Pasivos ante el "bullying"

Entre las muchas tareas que le esperan a la flamante secretaria estatal de Educación Pública, Juana Aurora Cavazos, está la de instrumentar estrategias contra el bullying o el acoso escolar, apoyada en la ley que ya decretó el Congreso del Estado.

El bullying no es cosa de muchachos. Es un serio problema social que genera enfermedades mentales, conductas delictivas y, en el extremo, hasta suicidios.

Si quiere saber qué tan extendida está su práctica, pregunte a sus hijos menores, a sus nietos.

El bullying sucede en el patio escolar, en el aula, a la vuelta de la esquina y ahora hasta en las redes sociales.

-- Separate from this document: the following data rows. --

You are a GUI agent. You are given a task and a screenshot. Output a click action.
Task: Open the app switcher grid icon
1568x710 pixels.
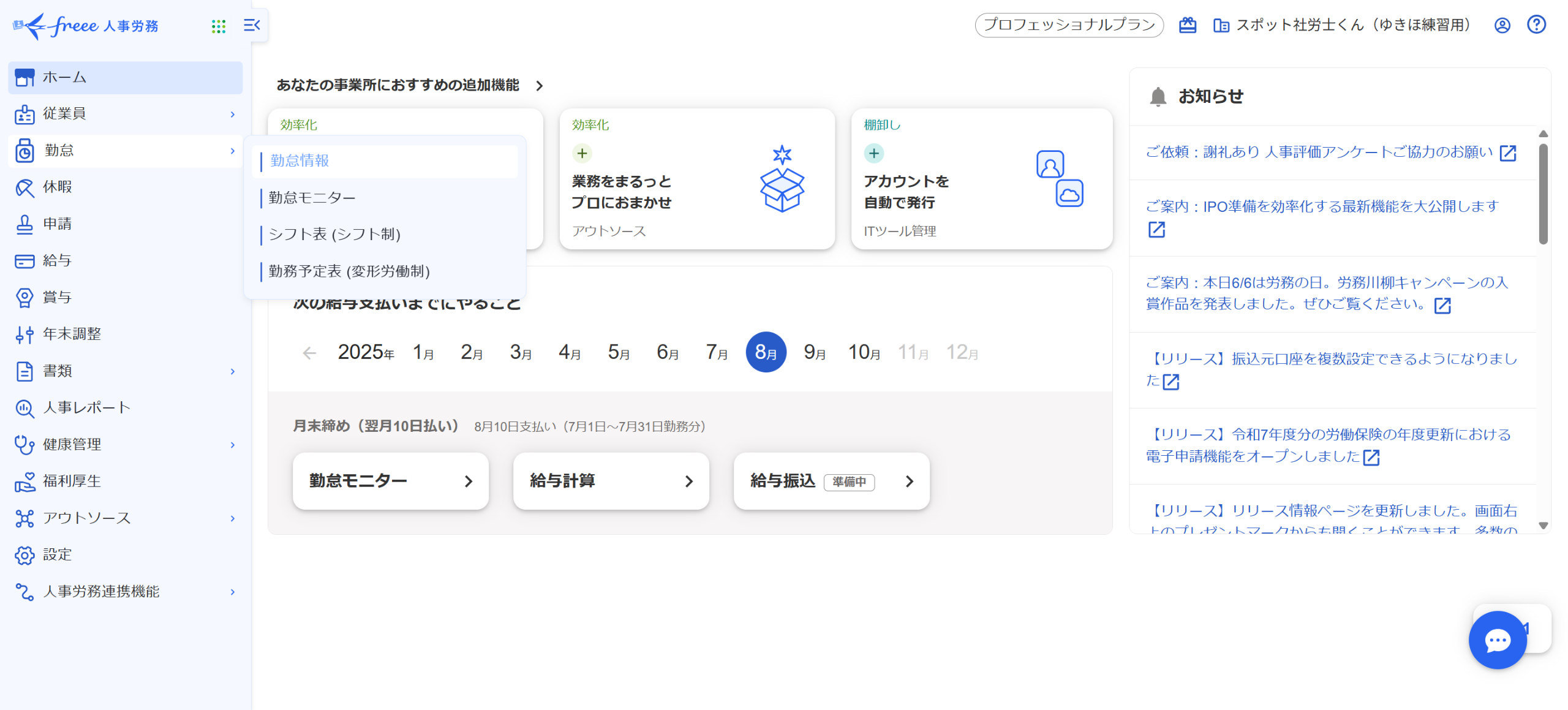click(x=218, y=26)
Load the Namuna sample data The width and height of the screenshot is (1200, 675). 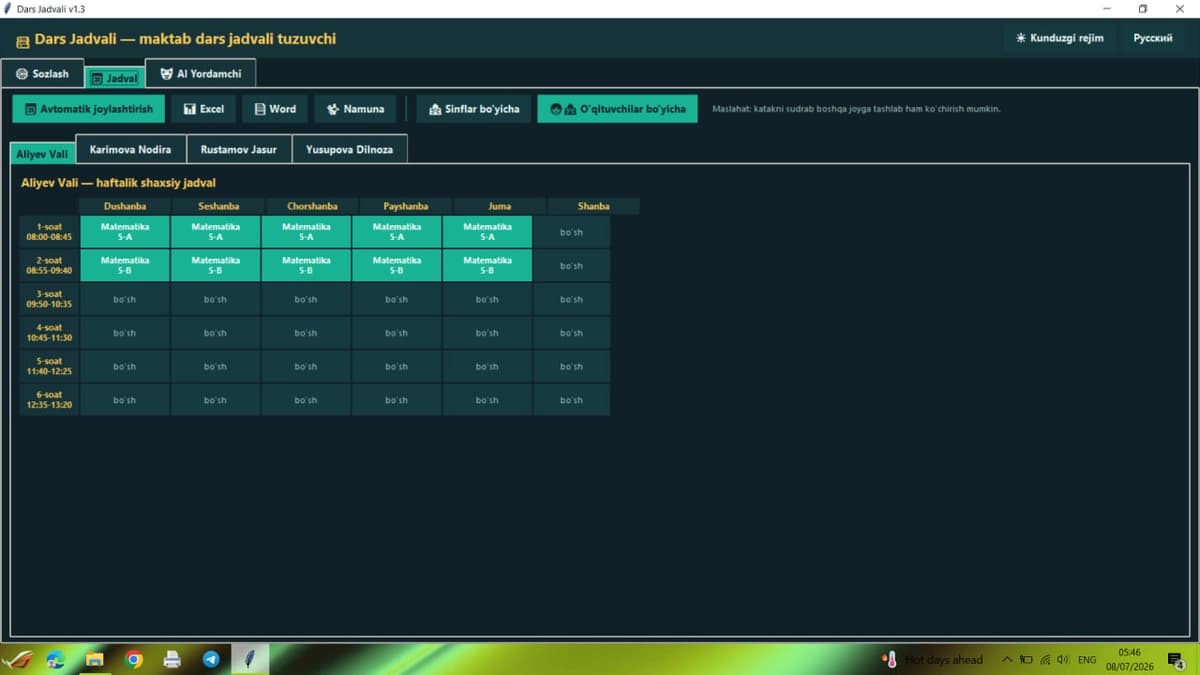point(355,109)
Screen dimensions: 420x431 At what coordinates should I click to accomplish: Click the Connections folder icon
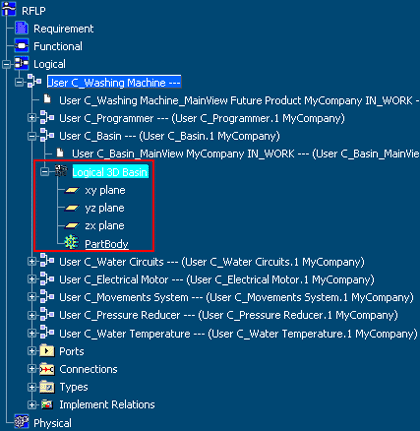point(47,369)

No es producto de generación espontánea: refleja un ambiente social violento, familias disfuncionales, exaltación de los criminales en los medios.

El Congreso, al aprobar la iniciativa del diputado Édgar Romo, dio a Juana Aurora las armas para combatir el acoso escolar.

Hay que empezar por crear un reglamento de disciplina escolar, un programa de prevención, la capacitación de maestros y padres de familia, formar brigadas escolares, colocar los buzones de denuncia anónima, diseñar el procedimiento de rehabilitación integral, abrir el registro de incidencia y las medidas disciplinarias.

Nada de eso se ha hecho hasta ahora. Y las estadísticas escolares son alarmantes. La pasividad ya no se justifica si hay instrumentos legales para combatir esa plaga que amarga la vida de muchos menores.